Apenas vi a ese jovenzuelo me vino a la mente, por su andrajoso aspecto, la imagen de los pícaros de aquella aciaga época, cuando promediaba el siglo dieciséis. En la literatura española figuran, desde entonces, personajes  de imperecedera fama como El Buscón llamado Don Pablos, Estebanillo  González, Marcos de Obregón y  Guzmán de Alfarache.   Ver  a este joven y preguntarle ¿Eres tú El Lazarillo de Tormes? Fue todo.  Respondióme afirmativamente con un simple movimiento de cabeza y yo, deseoso de conversar con ese joven, que mi buena suerte me ponía enfrente, invitéle a comer en el restaurante “La Orza” (ubicado en la calle de Descalzos, en el barrio de la Judería, muy cerca de la Casa del Greco), un agradable restaurante que me habían recomendado conocer durante mi recorrido por la otrora imperial ciudad de Toledo

Una vez instalados en  ese comedor, y habiendo ordenado, para comenzar, una botella de vino toledano “Conde de Montalbán”, una tortilla de patatas con chorizo,  una buena ración de jamón ibérico,  queso manchego y una hogaza de pan de centeno, le pregunté acerca de su vida al lado del ciego, con quien lo recomendó su madre, cuando apenas era un niño.  “Sepa usted  –me dijo--, que desde que Dios crió el mundo, a ninguno formó más astuto ni sagaz; en su oficio era un águila: ciento y tantas oraciones sabía de coro, con un rostro humilde y muy devoto, que con muy buen continente ponía cuando rezaba, sin hacer gestos ni visages con boca ni ojos, como otros suelen hacer.  Mas también quiero que sepa vuestra merced que, con todo lo que adquiría y tenía, jamás tan avariento ni mezquino hombre me vi, tanto que me mataba a mí de hambre”.

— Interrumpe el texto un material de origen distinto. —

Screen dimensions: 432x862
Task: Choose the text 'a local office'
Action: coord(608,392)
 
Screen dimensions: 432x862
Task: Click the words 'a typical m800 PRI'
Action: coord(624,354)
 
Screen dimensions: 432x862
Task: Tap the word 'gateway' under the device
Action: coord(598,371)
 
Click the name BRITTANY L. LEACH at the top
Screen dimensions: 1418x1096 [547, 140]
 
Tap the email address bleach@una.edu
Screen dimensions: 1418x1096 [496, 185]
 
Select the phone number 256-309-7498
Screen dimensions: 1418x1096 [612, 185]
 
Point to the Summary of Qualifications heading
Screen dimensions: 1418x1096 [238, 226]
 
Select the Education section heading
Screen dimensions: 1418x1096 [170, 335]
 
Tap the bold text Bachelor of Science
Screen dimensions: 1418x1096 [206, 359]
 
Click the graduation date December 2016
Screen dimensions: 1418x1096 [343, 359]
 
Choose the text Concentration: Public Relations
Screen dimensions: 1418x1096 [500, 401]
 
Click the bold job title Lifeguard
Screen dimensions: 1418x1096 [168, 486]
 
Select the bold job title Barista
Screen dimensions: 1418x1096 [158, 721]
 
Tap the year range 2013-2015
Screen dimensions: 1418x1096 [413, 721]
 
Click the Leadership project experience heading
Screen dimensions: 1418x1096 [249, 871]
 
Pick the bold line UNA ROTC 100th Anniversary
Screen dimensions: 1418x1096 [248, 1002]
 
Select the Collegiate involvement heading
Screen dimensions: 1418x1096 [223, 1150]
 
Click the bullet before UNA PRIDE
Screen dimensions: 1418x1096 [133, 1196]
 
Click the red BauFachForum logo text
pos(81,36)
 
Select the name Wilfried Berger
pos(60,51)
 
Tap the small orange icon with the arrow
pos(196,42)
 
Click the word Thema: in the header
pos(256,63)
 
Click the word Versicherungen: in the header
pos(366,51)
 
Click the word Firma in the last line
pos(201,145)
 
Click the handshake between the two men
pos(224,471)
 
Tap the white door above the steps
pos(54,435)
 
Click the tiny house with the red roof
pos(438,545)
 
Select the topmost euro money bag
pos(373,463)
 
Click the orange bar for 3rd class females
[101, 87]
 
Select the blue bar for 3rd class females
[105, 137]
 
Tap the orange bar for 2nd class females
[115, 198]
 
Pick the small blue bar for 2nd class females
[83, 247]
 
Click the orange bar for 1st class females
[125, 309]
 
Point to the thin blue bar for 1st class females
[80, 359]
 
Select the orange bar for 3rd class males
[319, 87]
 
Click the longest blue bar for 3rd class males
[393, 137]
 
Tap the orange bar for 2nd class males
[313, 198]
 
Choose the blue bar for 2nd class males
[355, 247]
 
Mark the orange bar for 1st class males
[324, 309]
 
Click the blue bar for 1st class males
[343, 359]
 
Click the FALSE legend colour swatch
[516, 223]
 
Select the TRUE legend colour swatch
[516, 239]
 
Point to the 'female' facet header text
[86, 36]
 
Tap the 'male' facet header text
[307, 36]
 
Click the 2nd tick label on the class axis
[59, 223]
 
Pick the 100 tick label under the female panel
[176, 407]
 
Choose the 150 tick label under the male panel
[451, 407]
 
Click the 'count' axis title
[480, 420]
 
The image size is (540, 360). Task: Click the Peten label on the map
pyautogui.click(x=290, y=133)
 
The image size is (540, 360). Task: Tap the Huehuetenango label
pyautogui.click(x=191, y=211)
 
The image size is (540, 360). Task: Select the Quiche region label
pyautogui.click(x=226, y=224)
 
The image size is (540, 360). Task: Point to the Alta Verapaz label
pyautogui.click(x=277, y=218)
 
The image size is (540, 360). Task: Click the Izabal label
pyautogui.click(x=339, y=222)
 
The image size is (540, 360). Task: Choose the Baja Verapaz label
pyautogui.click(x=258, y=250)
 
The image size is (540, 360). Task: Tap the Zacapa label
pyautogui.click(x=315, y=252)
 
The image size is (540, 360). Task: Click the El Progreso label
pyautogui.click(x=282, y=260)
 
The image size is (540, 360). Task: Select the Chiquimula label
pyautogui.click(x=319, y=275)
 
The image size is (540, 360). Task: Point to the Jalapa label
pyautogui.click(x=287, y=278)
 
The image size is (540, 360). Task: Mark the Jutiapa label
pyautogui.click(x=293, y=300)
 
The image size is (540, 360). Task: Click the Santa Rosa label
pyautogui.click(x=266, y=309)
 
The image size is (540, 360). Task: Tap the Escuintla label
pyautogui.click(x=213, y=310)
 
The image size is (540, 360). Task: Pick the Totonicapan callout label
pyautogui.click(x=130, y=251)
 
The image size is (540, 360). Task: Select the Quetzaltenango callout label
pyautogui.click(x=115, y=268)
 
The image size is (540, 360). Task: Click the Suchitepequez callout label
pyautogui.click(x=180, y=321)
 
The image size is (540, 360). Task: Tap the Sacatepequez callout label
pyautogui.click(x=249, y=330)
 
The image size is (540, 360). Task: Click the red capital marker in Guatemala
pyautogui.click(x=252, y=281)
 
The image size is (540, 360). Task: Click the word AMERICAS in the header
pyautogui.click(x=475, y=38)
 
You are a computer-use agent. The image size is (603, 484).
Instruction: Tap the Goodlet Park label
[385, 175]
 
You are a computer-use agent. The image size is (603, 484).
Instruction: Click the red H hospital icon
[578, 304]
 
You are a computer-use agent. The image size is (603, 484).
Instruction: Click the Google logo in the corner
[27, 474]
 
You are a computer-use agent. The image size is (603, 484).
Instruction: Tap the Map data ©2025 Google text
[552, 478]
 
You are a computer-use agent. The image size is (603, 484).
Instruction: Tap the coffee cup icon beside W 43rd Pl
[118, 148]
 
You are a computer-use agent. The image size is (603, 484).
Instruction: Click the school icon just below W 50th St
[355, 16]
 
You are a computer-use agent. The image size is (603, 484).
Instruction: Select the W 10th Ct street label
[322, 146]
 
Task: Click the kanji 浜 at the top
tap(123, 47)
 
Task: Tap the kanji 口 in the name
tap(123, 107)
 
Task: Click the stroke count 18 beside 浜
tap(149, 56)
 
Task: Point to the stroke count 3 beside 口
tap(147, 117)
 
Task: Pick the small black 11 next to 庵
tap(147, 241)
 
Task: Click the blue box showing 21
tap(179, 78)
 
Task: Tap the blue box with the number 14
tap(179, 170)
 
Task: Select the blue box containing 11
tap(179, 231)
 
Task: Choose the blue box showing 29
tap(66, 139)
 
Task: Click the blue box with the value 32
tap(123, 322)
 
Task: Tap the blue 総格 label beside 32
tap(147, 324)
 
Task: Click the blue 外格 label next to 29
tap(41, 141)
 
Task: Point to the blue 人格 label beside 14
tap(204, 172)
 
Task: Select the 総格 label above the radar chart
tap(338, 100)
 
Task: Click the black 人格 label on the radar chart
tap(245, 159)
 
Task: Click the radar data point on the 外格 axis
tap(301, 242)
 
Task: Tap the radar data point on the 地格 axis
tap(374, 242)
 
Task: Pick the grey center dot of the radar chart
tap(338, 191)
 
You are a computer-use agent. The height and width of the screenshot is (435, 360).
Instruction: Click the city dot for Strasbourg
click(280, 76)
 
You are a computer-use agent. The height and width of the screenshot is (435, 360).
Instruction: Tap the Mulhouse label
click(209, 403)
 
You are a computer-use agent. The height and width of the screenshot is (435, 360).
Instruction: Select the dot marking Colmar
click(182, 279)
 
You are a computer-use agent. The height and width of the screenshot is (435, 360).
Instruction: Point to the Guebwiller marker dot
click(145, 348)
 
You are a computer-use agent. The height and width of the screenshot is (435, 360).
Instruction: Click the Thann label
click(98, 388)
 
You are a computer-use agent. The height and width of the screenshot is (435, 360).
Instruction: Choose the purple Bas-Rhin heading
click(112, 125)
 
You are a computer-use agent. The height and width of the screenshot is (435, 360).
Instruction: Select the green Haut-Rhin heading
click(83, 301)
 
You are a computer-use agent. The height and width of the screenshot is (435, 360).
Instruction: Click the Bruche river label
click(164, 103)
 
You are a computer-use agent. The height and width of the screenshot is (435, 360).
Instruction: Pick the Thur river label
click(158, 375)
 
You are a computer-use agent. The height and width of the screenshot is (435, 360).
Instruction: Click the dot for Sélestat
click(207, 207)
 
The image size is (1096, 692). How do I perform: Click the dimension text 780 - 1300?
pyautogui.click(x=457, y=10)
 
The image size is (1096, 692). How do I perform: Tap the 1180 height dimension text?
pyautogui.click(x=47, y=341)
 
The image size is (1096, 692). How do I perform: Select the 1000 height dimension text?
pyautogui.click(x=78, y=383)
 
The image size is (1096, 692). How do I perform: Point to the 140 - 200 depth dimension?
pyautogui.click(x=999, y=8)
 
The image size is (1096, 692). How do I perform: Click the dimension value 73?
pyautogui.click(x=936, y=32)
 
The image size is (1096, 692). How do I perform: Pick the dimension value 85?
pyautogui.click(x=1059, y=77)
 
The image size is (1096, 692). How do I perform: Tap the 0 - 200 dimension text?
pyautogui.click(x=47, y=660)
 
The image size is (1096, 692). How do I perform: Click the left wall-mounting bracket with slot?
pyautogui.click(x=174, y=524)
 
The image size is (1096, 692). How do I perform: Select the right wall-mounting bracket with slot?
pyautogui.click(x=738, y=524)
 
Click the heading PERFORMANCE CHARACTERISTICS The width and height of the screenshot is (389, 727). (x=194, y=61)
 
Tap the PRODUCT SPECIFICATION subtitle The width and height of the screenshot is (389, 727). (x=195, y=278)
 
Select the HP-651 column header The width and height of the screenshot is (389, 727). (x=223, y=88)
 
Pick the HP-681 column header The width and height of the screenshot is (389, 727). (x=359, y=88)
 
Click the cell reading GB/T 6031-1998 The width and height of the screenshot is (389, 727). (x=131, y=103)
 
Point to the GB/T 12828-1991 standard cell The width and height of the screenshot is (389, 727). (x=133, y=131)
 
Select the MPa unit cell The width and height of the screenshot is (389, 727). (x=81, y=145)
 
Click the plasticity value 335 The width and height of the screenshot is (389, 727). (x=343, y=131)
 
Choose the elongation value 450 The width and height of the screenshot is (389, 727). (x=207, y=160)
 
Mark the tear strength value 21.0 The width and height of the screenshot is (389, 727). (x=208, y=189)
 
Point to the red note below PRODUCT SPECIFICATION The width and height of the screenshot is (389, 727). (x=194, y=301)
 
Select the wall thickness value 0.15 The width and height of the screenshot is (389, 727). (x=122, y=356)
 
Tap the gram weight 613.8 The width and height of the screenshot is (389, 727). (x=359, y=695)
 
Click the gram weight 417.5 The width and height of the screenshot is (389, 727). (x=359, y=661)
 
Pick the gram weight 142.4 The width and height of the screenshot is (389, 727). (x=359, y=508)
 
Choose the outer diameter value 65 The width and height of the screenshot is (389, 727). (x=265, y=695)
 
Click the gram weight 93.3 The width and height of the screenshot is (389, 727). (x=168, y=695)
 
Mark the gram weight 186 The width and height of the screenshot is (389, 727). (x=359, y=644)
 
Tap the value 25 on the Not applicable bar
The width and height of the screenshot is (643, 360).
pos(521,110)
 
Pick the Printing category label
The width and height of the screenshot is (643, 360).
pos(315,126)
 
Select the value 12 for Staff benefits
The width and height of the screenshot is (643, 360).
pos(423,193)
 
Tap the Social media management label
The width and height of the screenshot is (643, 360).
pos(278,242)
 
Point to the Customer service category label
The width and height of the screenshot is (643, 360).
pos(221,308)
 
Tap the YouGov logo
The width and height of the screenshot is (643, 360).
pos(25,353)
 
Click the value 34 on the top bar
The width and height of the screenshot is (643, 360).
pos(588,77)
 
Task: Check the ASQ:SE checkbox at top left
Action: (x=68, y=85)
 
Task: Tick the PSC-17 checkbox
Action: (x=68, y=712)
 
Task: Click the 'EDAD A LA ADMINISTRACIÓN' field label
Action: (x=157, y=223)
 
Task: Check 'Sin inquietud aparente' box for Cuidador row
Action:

---Cuéntame, Lazarillo,  ¿Cómo fue que lo abandonaste, después de que ya te ibas acostumbrando a su ruindad y cortedad?

---Aconteció que este hombre usaba poner, cabe si, un jarrillo de vino cuando comíamos, y le daba un par de besos callados y tornábale  a su lugar.   Por reservar su vino a salvo nunca, pues, desamparaba el jarro, antes lo tenía por el asa asido.  Y yo, con una paja larga  de centeno, la metía dentro del jarro, chupaba el vino y lo acababa. Ese traidor tan astuto pienso que me sintió y luego asentaba su jarro entre las piernas, y tapaba la boca con la mano.  Pero yo, que estaba hecho al vino, moría por él.  Así es que le hice un agujero y lo tapaba con una delgada capa de cera.  En el tiempo de comer, fingiéndome tener frío me ponía entre las piernas del ciego, y al derretirse la cera bebíame el vino que destilaba.  Pero ese viejo un día descubrió, al tacto, la cera que tapaba el agujero, y en la primera oportunidad lo dejó caer sobre mi boca, rompiéndomela por muchas partes y me quebró los dientes, sin los cuales hasta hoy en día me quedé.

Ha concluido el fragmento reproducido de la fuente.